Sorting multiple arrays using CUDA/Thrust

Question

I have a large array that I need to sort on the GPU. The array itself is a concatenation of multiple smaller subarrays that satisfy the condition that given i < j, the elements of the subarray i are smaller than the elements of the subarray j. An example of such array would be {5 3 4 2 1 6 9 8 7 10 11}, where the elements of the first subarray of 5 elements are smaller than the elements of the second subarray of 6 elements. The array I need is {1, 2, 3, 4, 5, 6, 7, 10, 11}. I know the position where each subarray starts in the large array.

I know I can simply use thrust::sort on the whole array, but I was wondering if it's possible to launch multiple concurrent sorts, one for each subarray. I'm hoping to get a performance improvement by doing that. My assumption is that it would be faster to sort multiple smaller arrays than one large array with all the elements.

I'd appreciate if someone could give me a way to do that or correct my assumption in case it's wrong.

The way to do multiple concurrent sorts (a "vectorized" sort) in thrust is via the marking of the sub arrays, and providing a custom functor that is an ordinary thrust sort functor that also orders the sub arrays by their key. You can use `thrust::sort_by_key` to help with this but it's not mandatory. However I think its unlikely to give a signficant speed-up over a pure sort, although you can try it. If the sizes of the sub arrays are within certain ranges, I think you're likely to get much better results (performance-wise) with block radix sort in cub, one block per sub-array. — Robert Crovella, Jun 06 '20 at 14:26
A misleading comment, sorry. What I had in mind was back-to-back `stable_sort_by_key` as indicated [here](https://stackoverflow.com/questions/28150098/how-to-use-thrust-to-sort-the-rows-of-a-matrix/28254765#28254765). The advantage of using the sort_by_key method is that it may allow thrust to use the radix-sort fast path. The sort functor method will not, I don't think. Furthermore, the sort_by_key method won't really take advantage of the ordering of the sub-arrays. It works correctly even if the sub-arrays are not ordered, if your intent is to do a parallel (i.e. vectorized) sort. — Robert Crovella, Jun 06 '20 at 15:44
In fact, now that I think about it, neither thrust method I suggested takes advantage of the ordering of the sub-arrays, arguably. They are simply vectorized sorts. — Robert Crovella, Jun 06 '20 at 15:47

Robert Crovella · Accepted Answer · 2020-06-06T16:53:47.030

A way to do multiple concurrent sorts (a "vectorized" sort) in thrust is via the marking of the sub arrays, and providing a custom functor that is an ordinary thrust sort functor that also orders the sub arrays by their key.
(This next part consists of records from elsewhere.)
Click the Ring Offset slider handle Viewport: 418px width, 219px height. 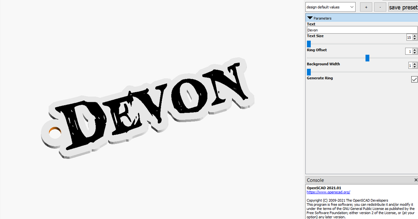[x=367, y=58]
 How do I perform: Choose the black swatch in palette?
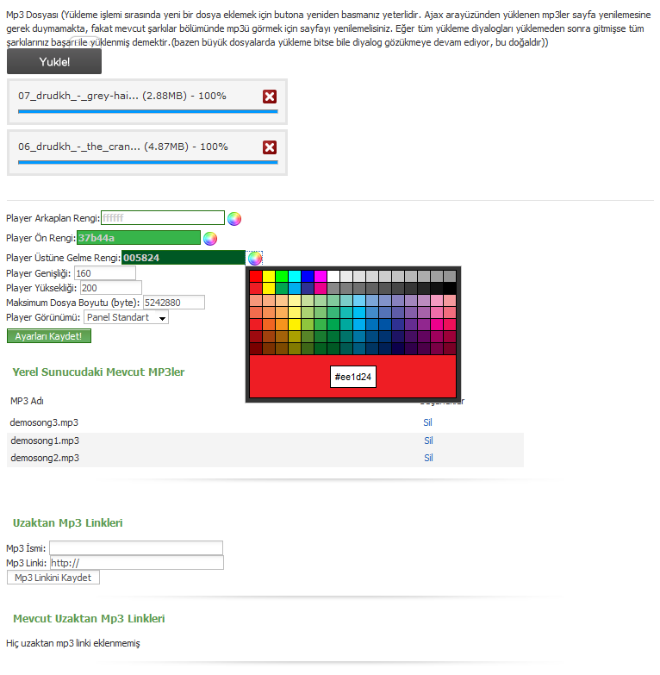coord(449,288)
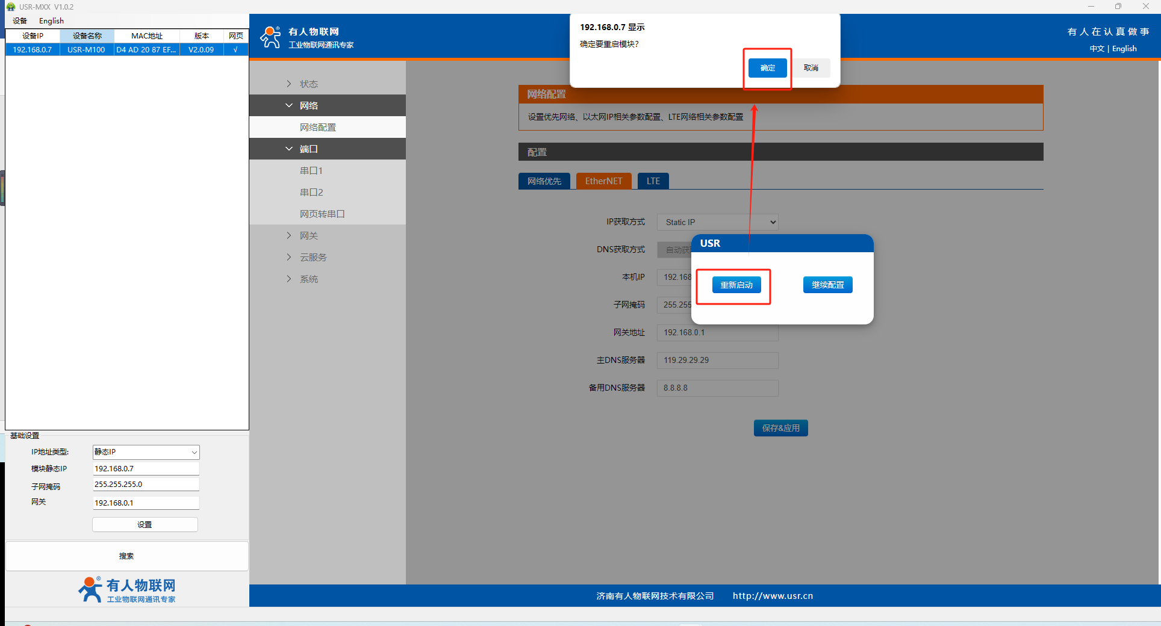Click the 重新启动 button in the USR dialog
1161x626 pixels.
click(x=736, y=285)
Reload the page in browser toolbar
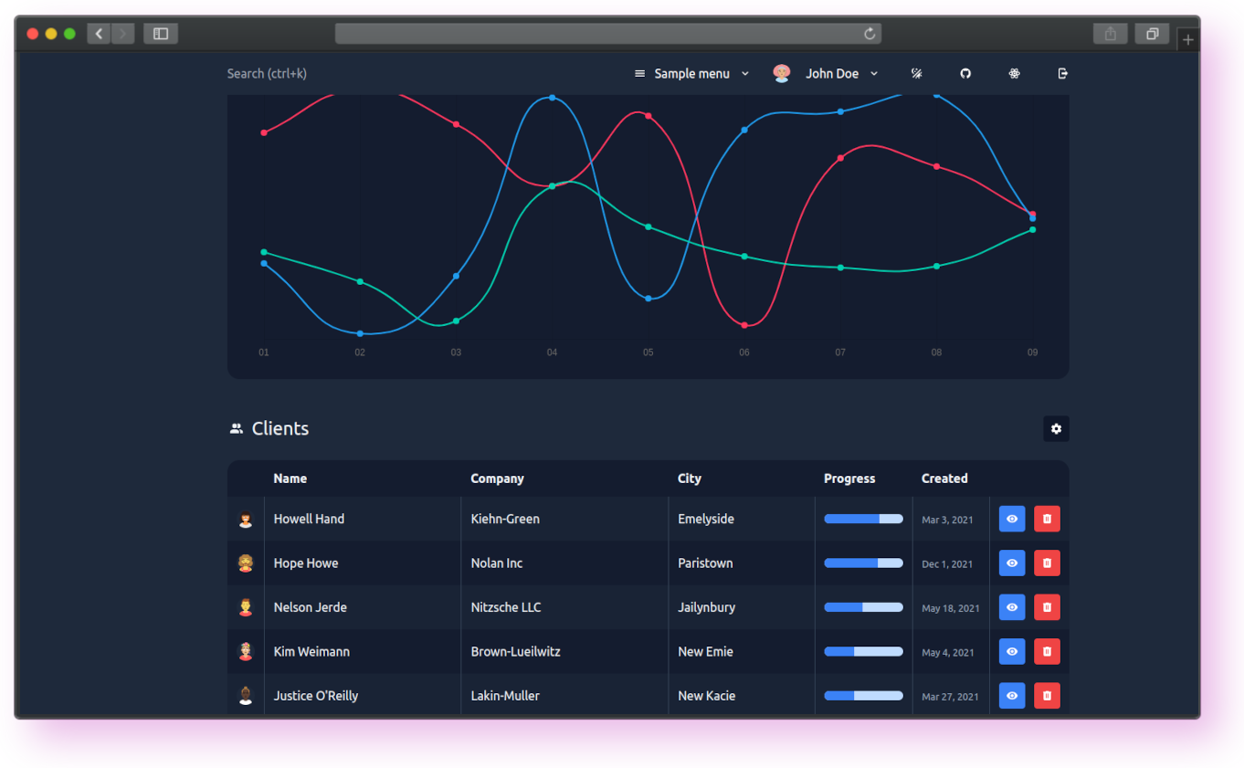 (870, 34)
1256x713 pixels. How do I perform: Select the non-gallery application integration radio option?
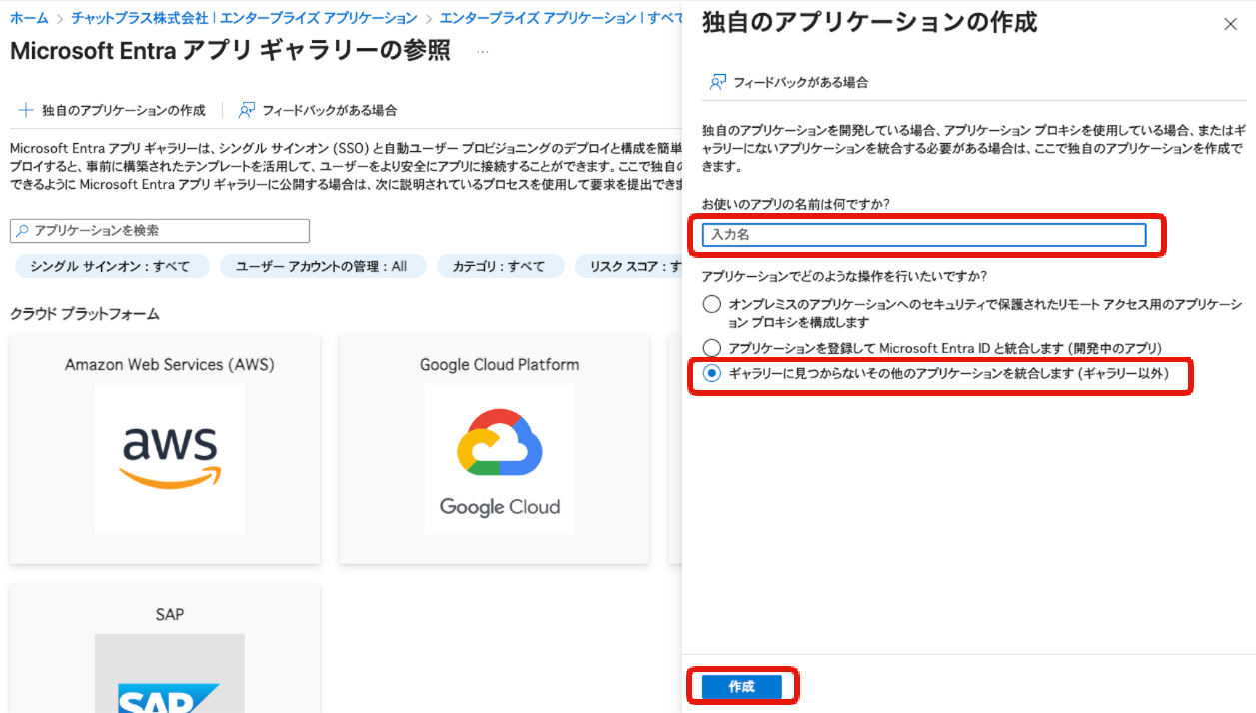711,373
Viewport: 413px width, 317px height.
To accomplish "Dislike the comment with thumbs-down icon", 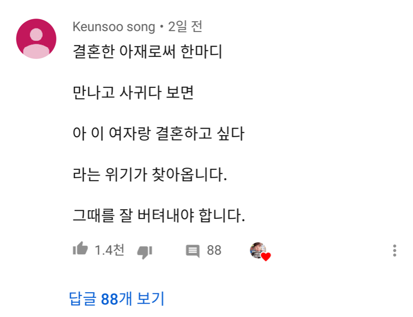I will pyautogui.click(x=144, y=251).
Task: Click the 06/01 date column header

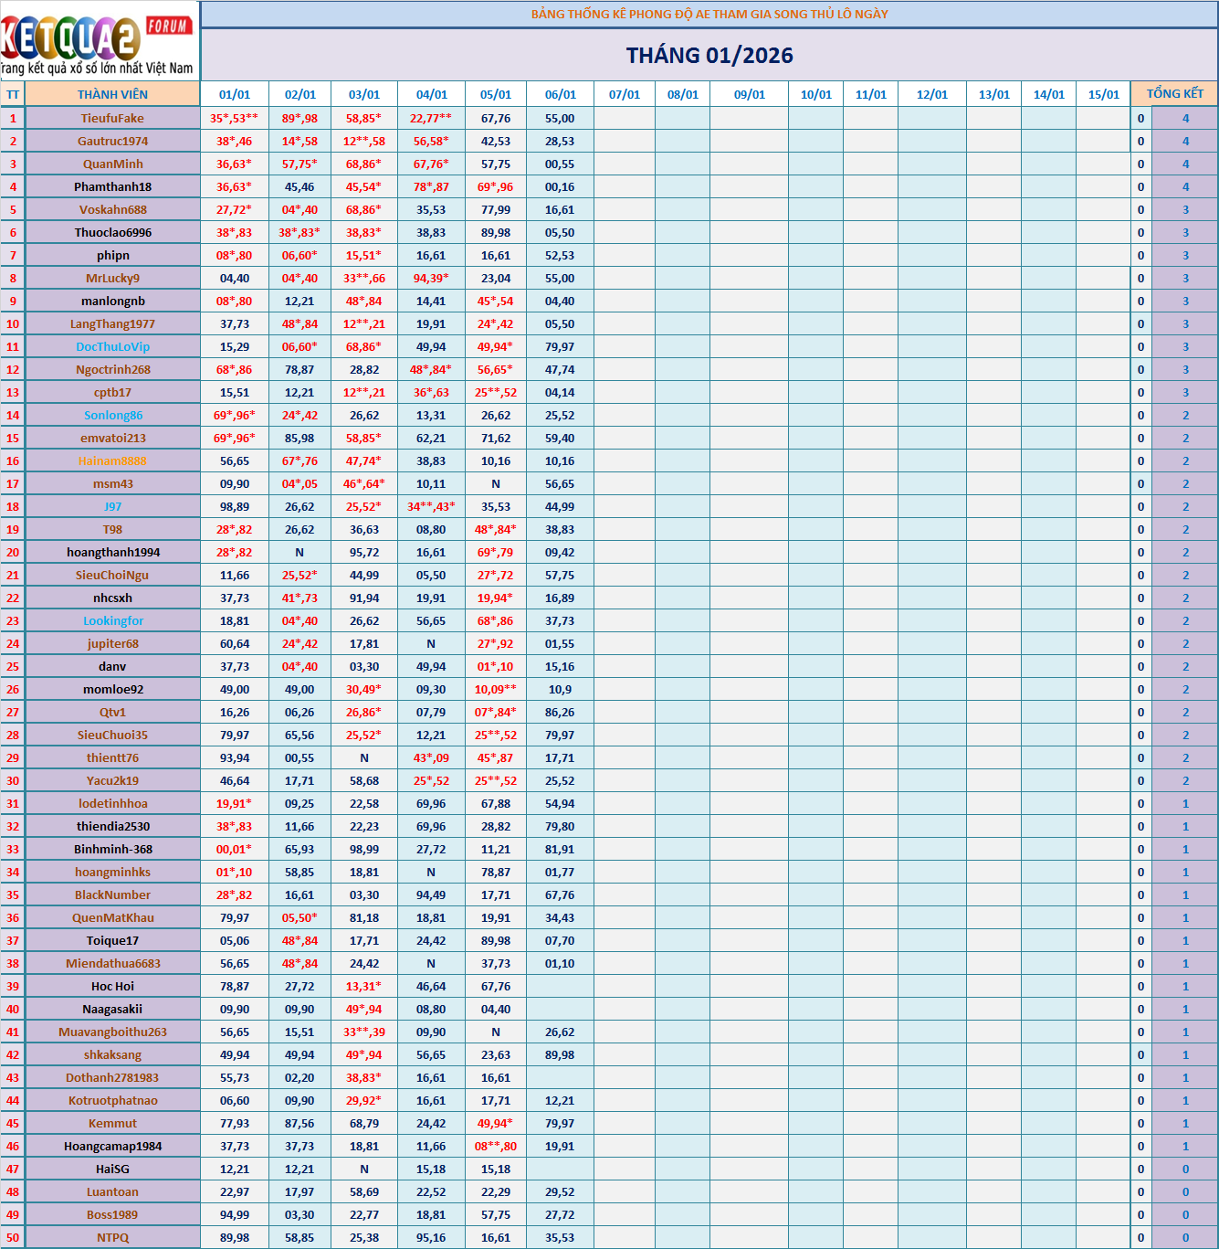Action: (560, 94)
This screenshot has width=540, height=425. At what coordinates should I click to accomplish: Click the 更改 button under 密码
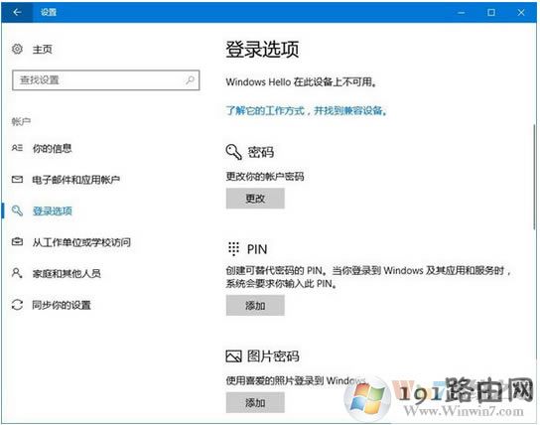(255, 199)
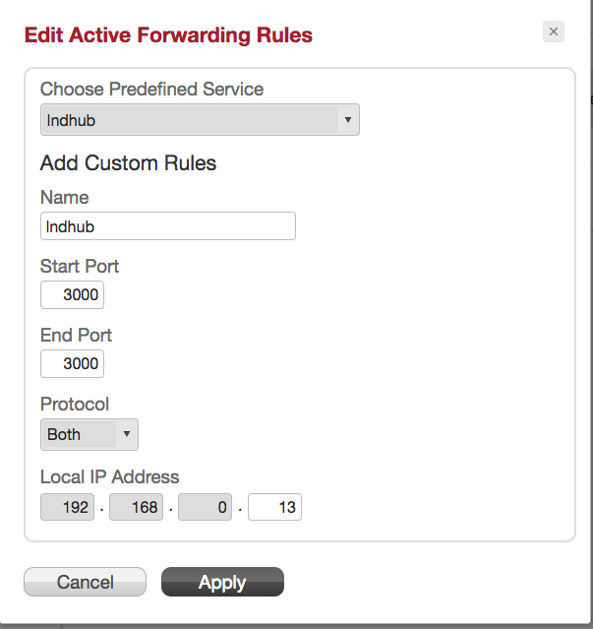Focus the End Port input box
Image resolution: width=593 pixels, height=629 pixels.
pos(72,364)
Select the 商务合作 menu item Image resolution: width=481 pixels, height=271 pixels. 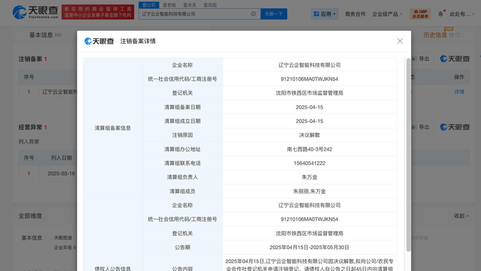[x=355, y=13]
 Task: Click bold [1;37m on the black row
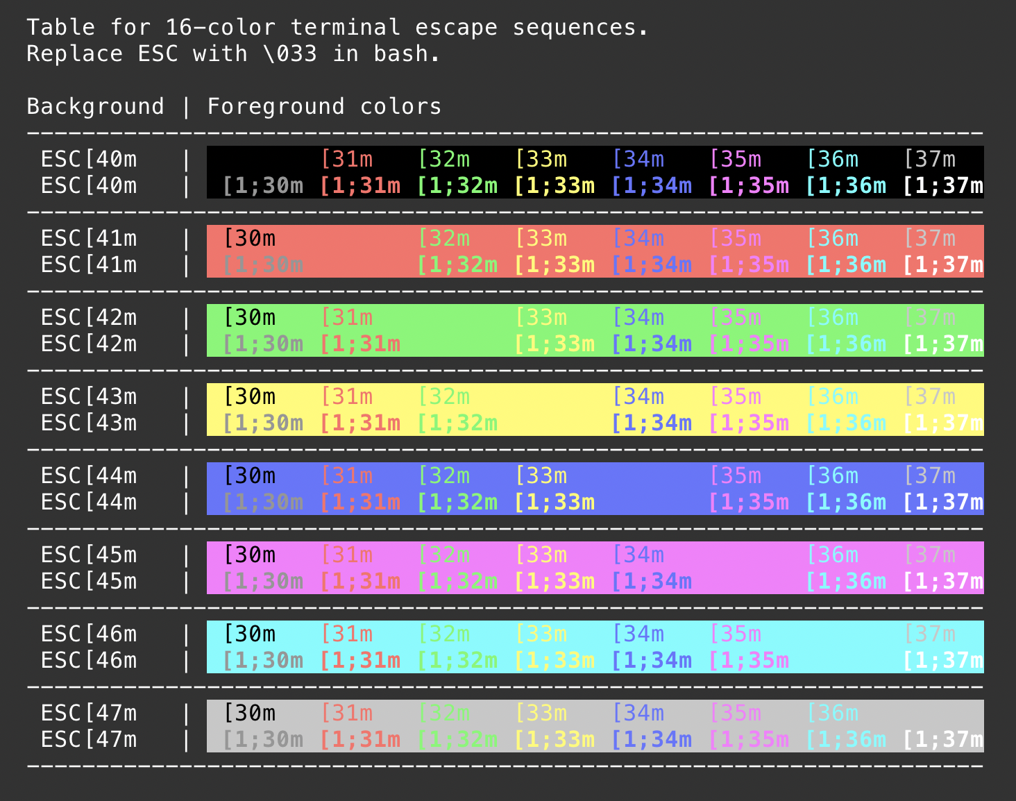click(x=942, y=186)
Another possible method is to use back-to-back thrust::stable_sort_by_key as described here.

As you have pointed out, another method in your case is just to do an ordinary sort, since that is ultimately your objective.

However I think its unlikely that any of the thrust sort methods will give a signficant speed-up over a pure sort, although you can try it. Thrust has a fast-path radix sort which it will use in certain situations, which the pure sort method could probably use in your case. (In other cases, e.g. when you provide a custom functor, thrust will often use a slower merge-sort method.)

If the sizes of the sub arrays are within certain ranges, I think you're likely to get much better results (performance-wise) with block radix sort in cub, one block per sub-array.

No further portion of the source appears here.